March 30, 2012 01:22 pm | Updated November 17, 2021 12:54 am IST - New Delhi

Anti-Posco activists demonstrate against the company’s proposed steel plant, in Bhubaneswar. File photo

Anti-Posco activists demonstrate against the company’s proposed steel plant, in Bhubaneswar. File photo

The Rs. 51,000 crore Posco steel project in Orissa is back in limbo, with the National Green Tribunal suspending the Environment Ministry’s nod to the country’s single largest FDI venture.

The government has now been told to conduct a fresh review by specialist experts to recommend new conditions, and ensure compliance before a clear deadline.

While the original environment clearances for the integrated steel plant and its captive port were granted in the summer of 2007, protests from green activists and local residents had led to a four-member review committee being set up by the government in 2010. The panel delivered a split report, with three members finding the clearances illegal, while chairperson Meena Gupta -- who had been environment secretary when the original Posco clearance was granted – merely recommended additional studies.

The government ignored most of the majority report, partially accepted Ms. Gupta’s minority report, and issued a January 2011 order upholding the clearances, with some added conditions.

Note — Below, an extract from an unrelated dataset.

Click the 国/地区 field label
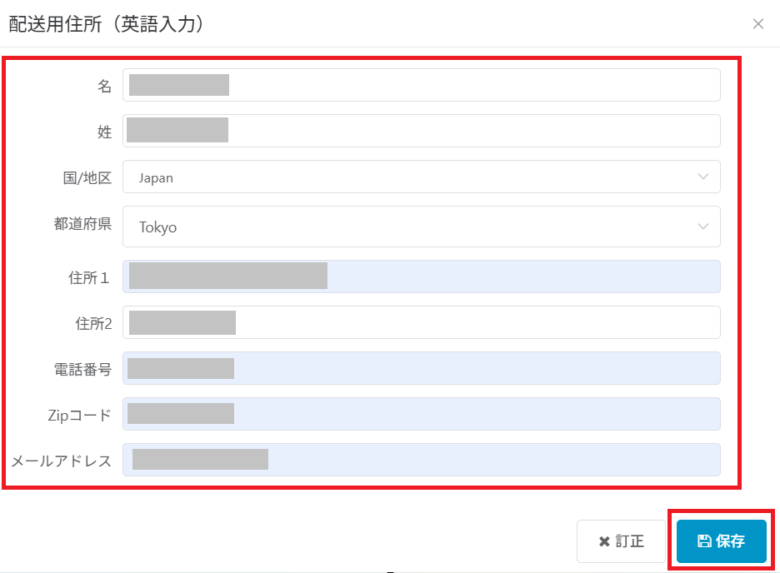This screenshot has width=780, height=573. tap(87, 178)
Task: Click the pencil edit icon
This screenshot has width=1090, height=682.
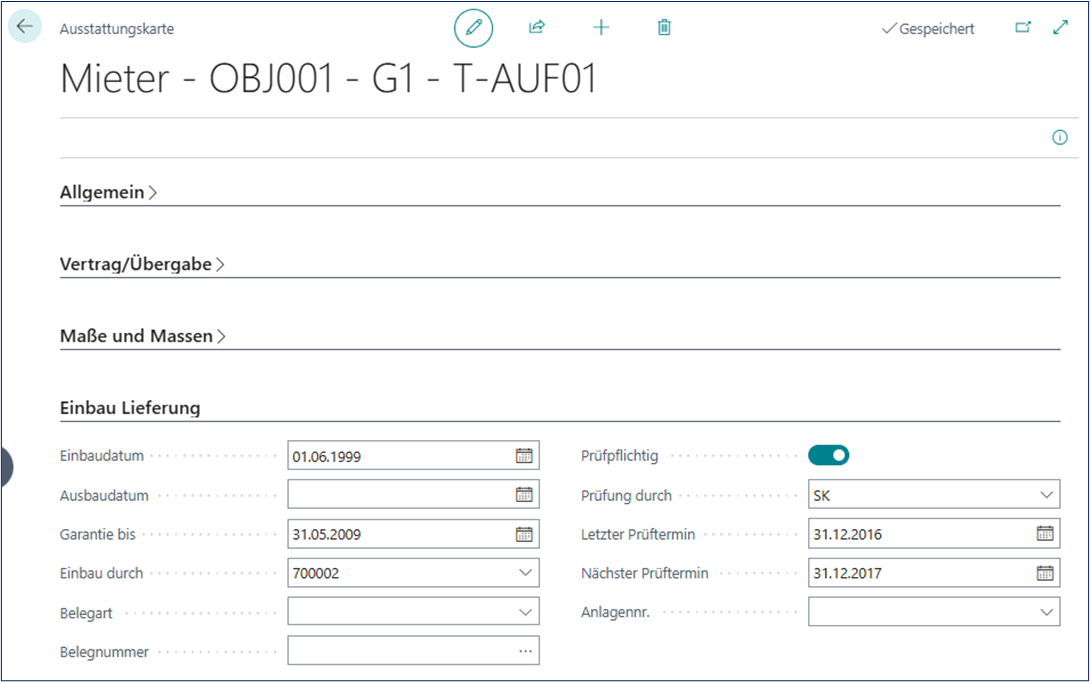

It is that order that has now been suspended by the Tribunal, since the original clearances themselves cannot be contested at this late date.

“The final order dated 31.01.2011 made by the Ministry of Environment and Forests shall stand suspended till such fresh review, appraisal by the Environmental Appraisal Committees and final decision by MOEF is completed,” said the Tribunal.

Ironically, the Tribunal’s decision comes within a week of Prime Minister Manmohan Singh’s assurance in Seoul regarding the progress of the troubled project. "I recognize that sometimes our processes can be slow but there are effective mechanisms for resolution of problems and differences and a strong rule of law," he told a gathering of South Korean CEOs. "The government is keen to move forward with the POSCO project and there is some progress in this regard."

Speaking to reporters outside Parliament on Friday, Environment Minister Jayanthi Natarajan said strict and transparent procedures had been put in place before the clearance had been granted, adding that she needed time to study the additional measures prescribed by the Tribunal.

A Posco spokesperson said that the order would not result in any immediate delay to the project, since no production work has been started, and land acquisition activities would not be halted by the judgement.

The Tribunal slammed Ms. Gupta’s presence on the review committee as a conflict of interest. “Whether the act of Ms. Meena Gupta is fair or not, they are definitely hit by personal / official / departmental bias, in other words, she supported the decision made by her earlier. This is in gross violation of principles of natural justice,” it said. “Therefore, the entire process of review is vitiated under the law.”

The judgement also criticised the government’s decision to grant its clearance while assessing the environmental impact of only a third of the project. While the project’s steel production capacity will be 12 million tonnes per annum (MTPA), the environmental impact assessment (EIA) report only considered the first phase capacity of 4 MTPA.

The Tribunal has told the government to take a policy decision that in similar cases in the future, an EIA must consider the full capacity of the project, rather than granting piecemeal clearances for separate components.

It also directed that the Environment Ministry consider a policy to insist that all water-intensive projects find their own sources, rather than diverting water meant for irrigation or drinking. In Posco’s case, it said an alternative source could be examined, rather than using water meant for the city of Cuttack.